◆ YOUR TASK
Lines in the entries below where the word "value" shows up should each be copied.

[Data items]
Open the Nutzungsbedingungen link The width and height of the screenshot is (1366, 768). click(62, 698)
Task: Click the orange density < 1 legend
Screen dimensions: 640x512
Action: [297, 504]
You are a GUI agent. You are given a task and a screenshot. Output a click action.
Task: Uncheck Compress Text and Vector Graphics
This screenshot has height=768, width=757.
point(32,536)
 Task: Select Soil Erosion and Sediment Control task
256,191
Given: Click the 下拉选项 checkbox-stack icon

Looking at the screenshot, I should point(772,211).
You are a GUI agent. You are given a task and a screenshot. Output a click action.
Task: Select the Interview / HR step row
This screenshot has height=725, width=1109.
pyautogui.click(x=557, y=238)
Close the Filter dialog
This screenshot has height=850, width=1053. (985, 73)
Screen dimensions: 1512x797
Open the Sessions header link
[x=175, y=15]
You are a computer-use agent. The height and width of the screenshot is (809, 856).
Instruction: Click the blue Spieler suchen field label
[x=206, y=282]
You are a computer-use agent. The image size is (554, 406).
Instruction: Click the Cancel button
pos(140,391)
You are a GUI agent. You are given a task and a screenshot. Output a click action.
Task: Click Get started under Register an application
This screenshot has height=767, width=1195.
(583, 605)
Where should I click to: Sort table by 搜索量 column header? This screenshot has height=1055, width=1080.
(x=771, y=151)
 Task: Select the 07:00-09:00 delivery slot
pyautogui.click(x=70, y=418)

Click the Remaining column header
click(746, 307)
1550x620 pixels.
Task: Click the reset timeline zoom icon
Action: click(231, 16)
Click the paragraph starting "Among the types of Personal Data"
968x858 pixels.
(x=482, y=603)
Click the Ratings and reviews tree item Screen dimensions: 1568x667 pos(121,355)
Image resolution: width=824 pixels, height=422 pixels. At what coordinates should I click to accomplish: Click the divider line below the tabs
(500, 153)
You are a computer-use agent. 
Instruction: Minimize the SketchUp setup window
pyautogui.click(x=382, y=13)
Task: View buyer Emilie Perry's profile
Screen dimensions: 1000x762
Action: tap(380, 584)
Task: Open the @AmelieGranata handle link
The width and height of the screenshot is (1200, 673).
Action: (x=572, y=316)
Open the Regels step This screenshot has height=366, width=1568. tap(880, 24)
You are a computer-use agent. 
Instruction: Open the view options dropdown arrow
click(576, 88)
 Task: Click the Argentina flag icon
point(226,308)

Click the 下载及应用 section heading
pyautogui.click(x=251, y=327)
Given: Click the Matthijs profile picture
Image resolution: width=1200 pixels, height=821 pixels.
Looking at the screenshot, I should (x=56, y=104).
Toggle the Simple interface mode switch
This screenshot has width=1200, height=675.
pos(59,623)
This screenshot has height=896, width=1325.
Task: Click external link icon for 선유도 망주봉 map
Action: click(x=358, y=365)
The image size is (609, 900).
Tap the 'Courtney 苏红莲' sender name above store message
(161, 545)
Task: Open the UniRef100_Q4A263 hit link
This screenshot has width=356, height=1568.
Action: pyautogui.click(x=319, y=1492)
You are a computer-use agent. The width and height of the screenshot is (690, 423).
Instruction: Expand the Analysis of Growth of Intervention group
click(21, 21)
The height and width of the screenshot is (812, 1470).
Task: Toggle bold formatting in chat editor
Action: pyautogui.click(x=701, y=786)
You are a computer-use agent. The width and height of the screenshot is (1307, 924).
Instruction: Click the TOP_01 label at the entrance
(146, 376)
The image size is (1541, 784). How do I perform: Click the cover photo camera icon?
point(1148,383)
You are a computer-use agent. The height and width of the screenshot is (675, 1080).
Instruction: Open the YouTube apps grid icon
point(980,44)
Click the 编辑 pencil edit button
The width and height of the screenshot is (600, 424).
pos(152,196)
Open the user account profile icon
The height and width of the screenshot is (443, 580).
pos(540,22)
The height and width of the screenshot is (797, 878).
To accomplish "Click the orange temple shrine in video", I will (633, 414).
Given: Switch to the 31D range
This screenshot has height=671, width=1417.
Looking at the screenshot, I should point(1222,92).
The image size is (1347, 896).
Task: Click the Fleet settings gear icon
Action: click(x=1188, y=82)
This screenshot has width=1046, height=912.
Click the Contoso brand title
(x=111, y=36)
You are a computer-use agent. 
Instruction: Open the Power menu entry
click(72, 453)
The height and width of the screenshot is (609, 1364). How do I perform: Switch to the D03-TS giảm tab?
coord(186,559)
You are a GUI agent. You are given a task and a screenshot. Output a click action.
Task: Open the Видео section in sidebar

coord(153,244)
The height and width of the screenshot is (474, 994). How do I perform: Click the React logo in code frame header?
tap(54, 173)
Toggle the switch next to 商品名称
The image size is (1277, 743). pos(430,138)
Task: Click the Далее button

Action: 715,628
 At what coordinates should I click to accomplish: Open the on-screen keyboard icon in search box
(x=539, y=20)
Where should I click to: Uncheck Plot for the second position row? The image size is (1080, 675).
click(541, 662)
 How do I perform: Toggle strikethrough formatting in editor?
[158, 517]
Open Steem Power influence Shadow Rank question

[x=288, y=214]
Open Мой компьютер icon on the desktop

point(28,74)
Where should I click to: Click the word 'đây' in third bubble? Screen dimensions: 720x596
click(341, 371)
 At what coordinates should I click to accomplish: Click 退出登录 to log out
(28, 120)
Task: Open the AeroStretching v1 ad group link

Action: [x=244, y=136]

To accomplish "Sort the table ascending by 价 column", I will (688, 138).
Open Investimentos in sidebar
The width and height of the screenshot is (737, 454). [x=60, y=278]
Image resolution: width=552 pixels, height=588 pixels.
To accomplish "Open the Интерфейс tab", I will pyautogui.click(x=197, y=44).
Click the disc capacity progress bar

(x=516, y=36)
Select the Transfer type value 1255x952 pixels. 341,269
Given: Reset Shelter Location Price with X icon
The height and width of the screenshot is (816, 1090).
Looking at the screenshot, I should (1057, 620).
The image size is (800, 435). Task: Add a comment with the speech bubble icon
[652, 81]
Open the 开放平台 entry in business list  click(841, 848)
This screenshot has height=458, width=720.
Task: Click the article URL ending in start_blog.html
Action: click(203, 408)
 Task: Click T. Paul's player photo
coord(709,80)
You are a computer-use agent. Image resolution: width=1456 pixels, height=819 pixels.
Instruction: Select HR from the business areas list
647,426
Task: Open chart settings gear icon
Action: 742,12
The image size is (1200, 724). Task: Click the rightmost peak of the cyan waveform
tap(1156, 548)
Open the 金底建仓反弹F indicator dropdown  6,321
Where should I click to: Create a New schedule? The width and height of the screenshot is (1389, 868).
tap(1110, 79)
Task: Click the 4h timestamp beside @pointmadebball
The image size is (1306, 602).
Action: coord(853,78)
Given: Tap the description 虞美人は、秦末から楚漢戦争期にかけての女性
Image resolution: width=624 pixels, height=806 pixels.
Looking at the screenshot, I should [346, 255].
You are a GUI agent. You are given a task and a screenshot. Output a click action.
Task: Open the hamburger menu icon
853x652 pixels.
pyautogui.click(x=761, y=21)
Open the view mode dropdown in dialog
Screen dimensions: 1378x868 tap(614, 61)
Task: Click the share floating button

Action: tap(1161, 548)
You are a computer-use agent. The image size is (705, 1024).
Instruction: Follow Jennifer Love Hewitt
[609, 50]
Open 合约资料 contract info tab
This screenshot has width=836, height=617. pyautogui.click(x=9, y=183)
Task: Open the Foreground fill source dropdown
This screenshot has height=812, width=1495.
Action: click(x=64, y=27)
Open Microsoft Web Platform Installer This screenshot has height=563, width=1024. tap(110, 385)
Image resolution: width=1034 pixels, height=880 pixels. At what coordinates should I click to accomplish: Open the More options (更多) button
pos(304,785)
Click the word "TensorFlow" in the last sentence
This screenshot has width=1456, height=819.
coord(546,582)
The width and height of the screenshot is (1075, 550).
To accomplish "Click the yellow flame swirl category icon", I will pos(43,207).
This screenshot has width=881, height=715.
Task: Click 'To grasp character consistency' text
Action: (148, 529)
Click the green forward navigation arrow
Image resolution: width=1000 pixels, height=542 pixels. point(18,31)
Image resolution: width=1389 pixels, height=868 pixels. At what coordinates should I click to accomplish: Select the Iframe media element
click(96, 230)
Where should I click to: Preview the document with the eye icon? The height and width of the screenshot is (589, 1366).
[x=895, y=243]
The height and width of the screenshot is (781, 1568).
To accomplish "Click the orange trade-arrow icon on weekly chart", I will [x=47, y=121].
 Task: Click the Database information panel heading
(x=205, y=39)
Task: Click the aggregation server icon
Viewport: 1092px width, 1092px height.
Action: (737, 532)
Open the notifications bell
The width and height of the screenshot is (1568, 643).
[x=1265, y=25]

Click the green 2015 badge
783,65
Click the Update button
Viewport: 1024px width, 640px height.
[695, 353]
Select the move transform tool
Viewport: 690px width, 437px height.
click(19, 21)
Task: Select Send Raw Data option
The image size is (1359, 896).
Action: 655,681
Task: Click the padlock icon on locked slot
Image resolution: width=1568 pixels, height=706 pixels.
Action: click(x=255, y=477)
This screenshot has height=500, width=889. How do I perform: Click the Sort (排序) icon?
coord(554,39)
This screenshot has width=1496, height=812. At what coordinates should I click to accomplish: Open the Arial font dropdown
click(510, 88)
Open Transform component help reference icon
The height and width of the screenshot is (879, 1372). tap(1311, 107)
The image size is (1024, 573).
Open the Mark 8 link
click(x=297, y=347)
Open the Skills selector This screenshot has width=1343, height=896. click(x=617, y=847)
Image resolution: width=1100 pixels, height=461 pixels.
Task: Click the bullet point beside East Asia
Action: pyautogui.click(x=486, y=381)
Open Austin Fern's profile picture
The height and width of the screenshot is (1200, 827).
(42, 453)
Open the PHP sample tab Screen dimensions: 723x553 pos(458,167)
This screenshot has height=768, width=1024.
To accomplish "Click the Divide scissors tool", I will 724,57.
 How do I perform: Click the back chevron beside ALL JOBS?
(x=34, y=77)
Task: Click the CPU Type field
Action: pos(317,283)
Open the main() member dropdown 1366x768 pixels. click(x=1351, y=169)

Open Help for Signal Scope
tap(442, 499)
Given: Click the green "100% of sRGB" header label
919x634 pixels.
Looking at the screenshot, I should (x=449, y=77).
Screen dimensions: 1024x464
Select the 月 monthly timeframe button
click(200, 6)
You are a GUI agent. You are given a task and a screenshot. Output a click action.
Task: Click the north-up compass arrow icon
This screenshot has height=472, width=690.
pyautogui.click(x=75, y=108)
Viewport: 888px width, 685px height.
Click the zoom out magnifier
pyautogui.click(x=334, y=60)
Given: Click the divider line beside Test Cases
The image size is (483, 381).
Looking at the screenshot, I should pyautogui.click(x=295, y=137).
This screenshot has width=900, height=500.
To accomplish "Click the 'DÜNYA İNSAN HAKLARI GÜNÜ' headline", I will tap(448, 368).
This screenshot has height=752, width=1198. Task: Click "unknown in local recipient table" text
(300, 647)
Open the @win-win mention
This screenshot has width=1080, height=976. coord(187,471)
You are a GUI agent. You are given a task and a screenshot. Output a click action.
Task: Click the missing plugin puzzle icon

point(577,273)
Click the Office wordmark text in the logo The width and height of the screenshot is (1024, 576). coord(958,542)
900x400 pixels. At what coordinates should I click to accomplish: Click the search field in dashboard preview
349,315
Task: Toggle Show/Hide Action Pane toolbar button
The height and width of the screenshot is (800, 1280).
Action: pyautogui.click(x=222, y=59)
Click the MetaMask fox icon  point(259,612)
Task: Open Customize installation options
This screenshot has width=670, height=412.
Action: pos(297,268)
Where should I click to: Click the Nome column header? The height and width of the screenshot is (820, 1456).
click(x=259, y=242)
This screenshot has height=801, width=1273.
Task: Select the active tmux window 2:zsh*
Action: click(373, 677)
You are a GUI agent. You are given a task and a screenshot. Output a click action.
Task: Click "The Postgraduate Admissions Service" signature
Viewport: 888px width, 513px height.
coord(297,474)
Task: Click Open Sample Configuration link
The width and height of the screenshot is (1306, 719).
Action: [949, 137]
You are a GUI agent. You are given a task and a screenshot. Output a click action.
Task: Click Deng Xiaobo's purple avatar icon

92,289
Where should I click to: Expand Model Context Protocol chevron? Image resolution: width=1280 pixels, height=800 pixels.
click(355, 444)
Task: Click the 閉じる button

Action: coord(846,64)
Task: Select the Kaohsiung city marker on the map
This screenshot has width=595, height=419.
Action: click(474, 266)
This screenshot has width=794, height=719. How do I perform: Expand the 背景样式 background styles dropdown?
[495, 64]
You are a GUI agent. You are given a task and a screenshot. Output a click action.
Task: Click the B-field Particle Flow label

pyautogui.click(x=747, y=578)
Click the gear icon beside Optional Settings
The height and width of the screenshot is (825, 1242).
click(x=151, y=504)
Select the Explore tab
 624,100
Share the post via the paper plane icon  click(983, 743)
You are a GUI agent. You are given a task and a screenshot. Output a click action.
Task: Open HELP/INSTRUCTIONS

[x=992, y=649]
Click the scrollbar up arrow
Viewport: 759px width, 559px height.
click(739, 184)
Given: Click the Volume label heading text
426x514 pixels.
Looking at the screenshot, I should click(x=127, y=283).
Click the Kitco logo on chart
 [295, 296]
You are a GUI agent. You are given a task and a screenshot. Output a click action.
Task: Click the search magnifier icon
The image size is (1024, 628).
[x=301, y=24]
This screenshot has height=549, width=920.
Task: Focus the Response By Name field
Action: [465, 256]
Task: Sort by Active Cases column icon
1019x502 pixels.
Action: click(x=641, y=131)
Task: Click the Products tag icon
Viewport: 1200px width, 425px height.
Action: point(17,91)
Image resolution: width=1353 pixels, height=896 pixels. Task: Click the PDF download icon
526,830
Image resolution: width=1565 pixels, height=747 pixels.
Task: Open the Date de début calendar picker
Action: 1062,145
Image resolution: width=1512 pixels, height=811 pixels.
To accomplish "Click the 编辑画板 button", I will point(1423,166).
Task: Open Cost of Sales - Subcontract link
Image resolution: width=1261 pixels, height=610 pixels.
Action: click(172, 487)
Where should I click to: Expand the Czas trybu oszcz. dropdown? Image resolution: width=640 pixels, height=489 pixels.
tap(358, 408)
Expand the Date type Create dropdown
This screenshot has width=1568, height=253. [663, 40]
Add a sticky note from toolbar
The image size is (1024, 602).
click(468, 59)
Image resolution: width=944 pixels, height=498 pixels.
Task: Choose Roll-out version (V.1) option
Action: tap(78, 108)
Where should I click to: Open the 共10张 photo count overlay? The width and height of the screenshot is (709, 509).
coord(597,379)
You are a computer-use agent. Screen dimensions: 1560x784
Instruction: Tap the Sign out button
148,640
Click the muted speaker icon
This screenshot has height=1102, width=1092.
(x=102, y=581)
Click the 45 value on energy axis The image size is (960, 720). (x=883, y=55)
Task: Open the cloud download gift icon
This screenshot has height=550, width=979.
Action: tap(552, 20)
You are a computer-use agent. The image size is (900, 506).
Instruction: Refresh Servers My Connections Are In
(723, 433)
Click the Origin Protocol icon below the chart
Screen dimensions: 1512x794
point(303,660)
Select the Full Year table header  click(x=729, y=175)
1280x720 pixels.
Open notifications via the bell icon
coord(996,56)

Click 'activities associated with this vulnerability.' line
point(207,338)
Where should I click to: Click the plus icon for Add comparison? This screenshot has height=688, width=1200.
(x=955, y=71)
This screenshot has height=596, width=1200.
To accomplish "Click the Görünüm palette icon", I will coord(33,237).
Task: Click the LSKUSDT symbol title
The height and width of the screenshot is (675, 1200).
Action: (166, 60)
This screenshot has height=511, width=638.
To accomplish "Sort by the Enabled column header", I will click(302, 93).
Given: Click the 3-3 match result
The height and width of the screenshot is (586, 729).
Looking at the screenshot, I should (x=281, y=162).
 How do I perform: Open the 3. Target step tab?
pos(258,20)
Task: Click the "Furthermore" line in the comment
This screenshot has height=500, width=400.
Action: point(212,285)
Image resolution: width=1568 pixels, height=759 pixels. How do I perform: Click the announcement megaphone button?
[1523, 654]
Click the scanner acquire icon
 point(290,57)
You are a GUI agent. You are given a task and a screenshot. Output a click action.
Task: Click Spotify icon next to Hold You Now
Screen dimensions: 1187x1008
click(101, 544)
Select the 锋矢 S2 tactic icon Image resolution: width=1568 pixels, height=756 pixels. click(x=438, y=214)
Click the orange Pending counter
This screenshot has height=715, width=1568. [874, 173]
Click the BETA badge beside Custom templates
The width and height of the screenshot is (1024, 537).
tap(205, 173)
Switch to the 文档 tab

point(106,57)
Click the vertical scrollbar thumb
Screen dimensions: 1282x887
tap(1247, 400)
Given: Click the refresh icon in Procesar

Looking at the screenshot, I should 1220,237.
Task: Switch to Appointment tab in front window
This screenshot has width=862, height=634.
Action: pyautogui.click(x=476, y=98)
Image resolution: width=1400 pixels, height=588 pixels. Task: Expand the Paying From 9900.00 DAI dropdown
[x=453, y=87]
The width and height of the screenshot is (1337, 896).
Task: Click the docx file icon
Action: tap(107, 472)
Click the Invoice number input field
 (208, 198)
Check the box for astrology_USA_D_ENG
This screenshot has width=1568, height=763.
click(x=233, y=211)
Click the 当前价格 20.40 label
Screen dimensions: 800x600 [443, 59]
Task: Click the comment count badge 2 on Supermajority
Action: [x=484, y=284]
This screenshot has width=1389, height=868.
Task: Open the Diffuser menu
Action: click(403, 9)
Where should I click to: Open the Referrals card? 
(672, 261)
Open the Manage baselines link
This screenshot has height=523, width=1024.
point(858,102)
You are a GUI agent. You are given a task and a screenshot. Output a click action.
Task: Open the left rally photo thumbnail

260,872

◆ EXERCISE ANSWER
Select the Transfer type value 1255x952 pixels. 341,269
Click the 45 value on energy axis The image size is (960, 720). (x=883, y=55)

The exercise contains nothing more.